Now, people expect good morning texts and “he replied with k, what does that mean?“ or “his ex commented on his status on Facebook, what does that mean?“ or something over the top. Even I sometimes get a bit silly thinking “I haven’t got a text from him the whole day, why doesn't he miss me?“ when in actual fact, you don't need to speak to someone every day, it’s just the way that our 21st century lives are going that its expected.

Also, I don't think people were as promiscuous back then as they are now. I'm not sure if sex is something that makes relationships difficult in some circumstances, such as you have played your best hand, there's nothing else to give, but I think that's another thread. It was more common to wait for marriage back then, whereas now, people start stressing that they haven't got any in two months.

With regards to online dating, it really is about the persons image, I know enough guys who have tried to start a conversation with a girl, and they just get ignored or "sorry I'm not interested" purely because of their looks! If someone likes your picture, then they will reply back, and it's an awful way to judge someone, but then I guess you meet new people online that you probably wouldn't have done in real life.
Reply 16
Back then a woman was considered to be successful if she found a rich/powerful husband. Meaning once you got a job you could start taking girls out to dinner etc. So yes, in a way the guy who said "thank feminism" is right. On top of this, with the internet and transportation, women can meet a lot more men than back in the day.

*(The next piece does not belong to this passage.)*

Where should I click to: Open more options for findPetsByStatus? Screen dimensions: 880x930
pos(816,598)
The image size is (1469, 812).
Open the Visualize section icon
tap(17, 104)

Original post by Hellz_Bellz!
Please explain.


What I said above and what this guy wrote:

Original post by Ade9000
The way that we interact with each other has undergone changes.

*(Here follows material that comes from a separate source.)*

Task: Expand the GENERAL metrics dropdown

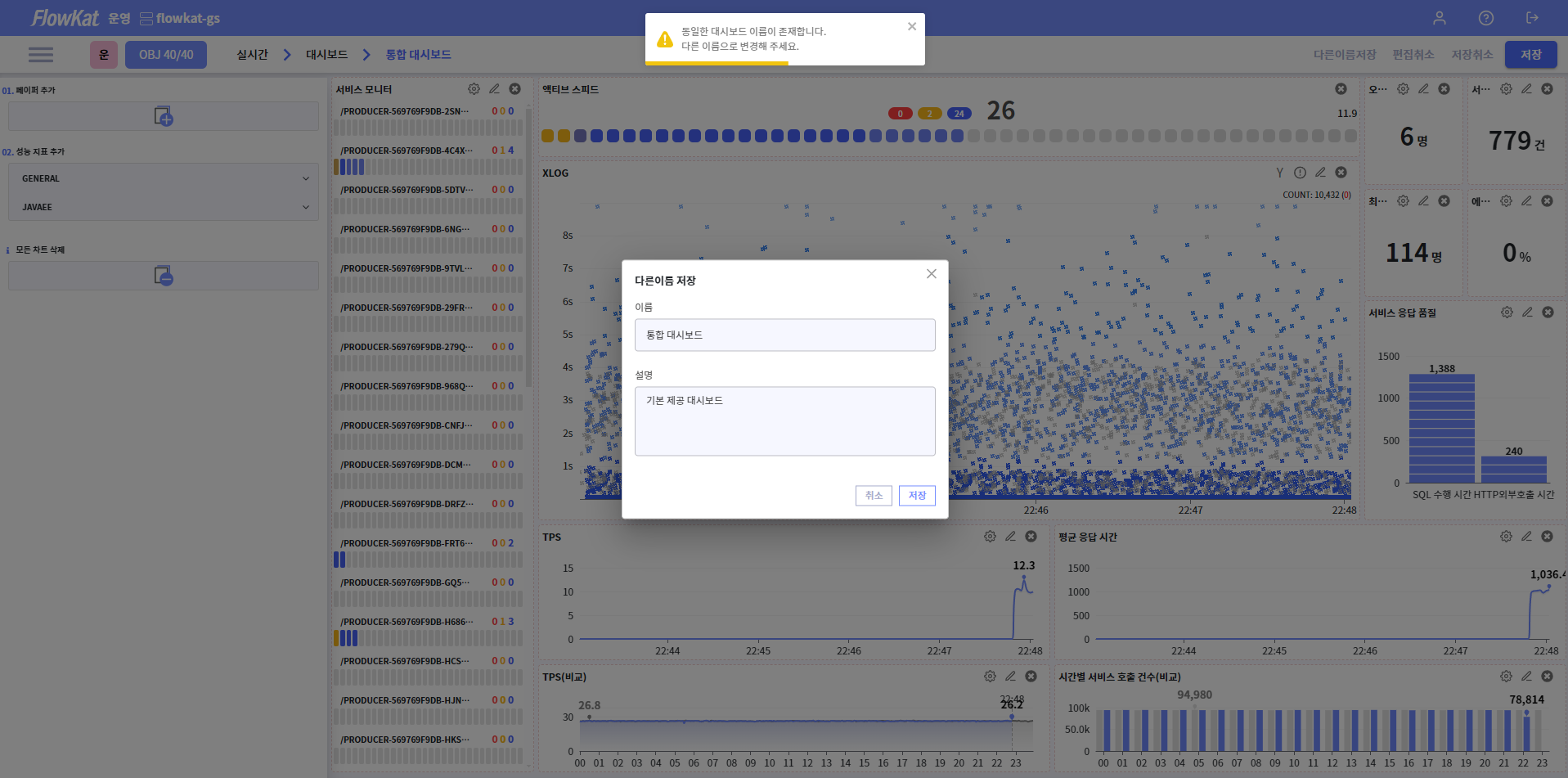Action: pos(164,178)
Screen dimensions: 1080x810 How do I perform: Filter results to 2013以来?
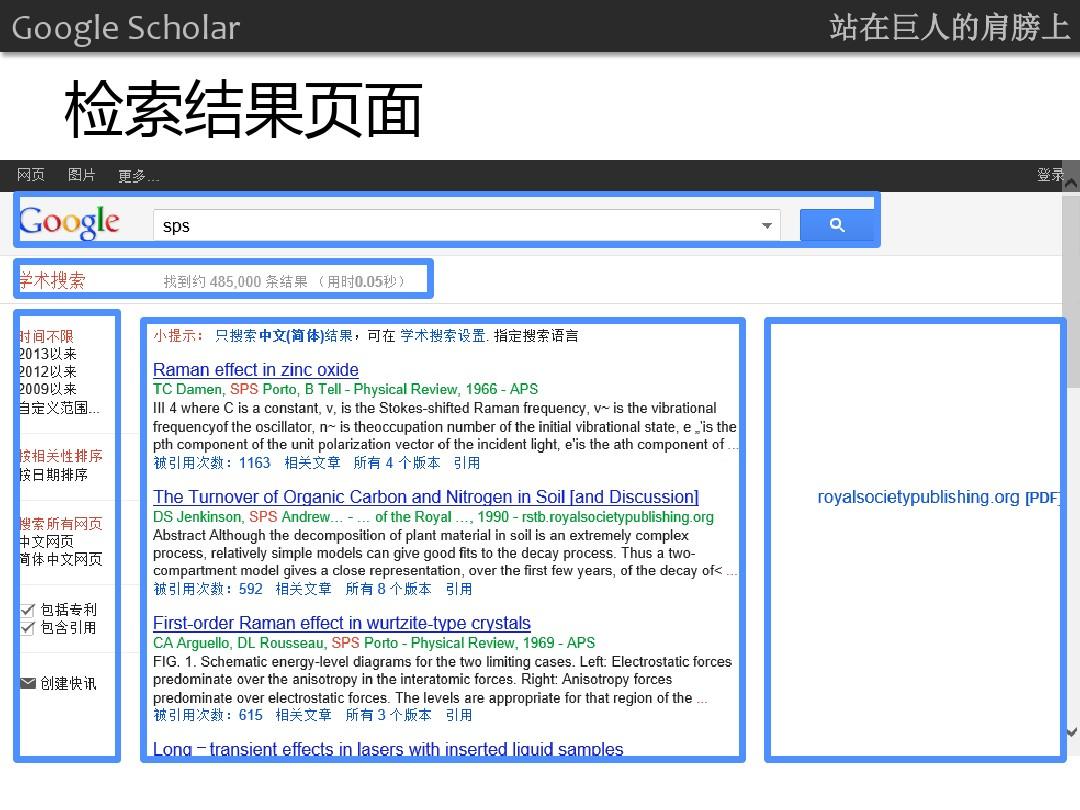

Before, it was all about men wooing women with dates and gifts of the like due to women lacking the freedom to work and being subjected to household duties.

Now, women have much more freedom since being allowed to work and so the social climate has changed.
(edited 10 years ago)
The way that we interact with each other has undergone changes.

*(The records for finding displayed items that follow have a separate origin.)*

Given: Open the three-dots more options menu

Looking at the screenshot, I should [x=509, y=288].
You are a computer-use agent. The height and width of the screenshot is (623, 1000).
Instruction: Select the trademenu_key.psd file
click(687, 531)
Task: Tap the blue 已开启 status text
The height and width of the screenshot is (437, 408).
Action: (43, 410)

Before, it was all about men wooing women with dates and gifts of the like due to women lacking the freedom to work and being subjected to household duties.

Now, women have much more freedom since being allowed to work and so the social climate has changed.
Reply 18
Original post by trouble foreseen
Thank 'feminism'.


Please explain.
Definitely ... I think standards were significantly, overwhelmingly lower back then, and everything was definitely much simpler. Technology and the media have choked society into a shallow, superficial bubble.
I think looks were a much lower priority, especially seeing as there wasn't the exposure to the media back then, forcing the idea of a perfect, gorgeous partner on you. I think people were also more likely to just settle with whomever they could find that they liked and got on with.

Honestly, I think it's worse for socially awkward people today than it was back then. There is too much pressure and expectation to be extroverted social bees, which some people, like myself, simply are not and will not ever be. Introversion is also, I would guess, is much more looked down up on these days.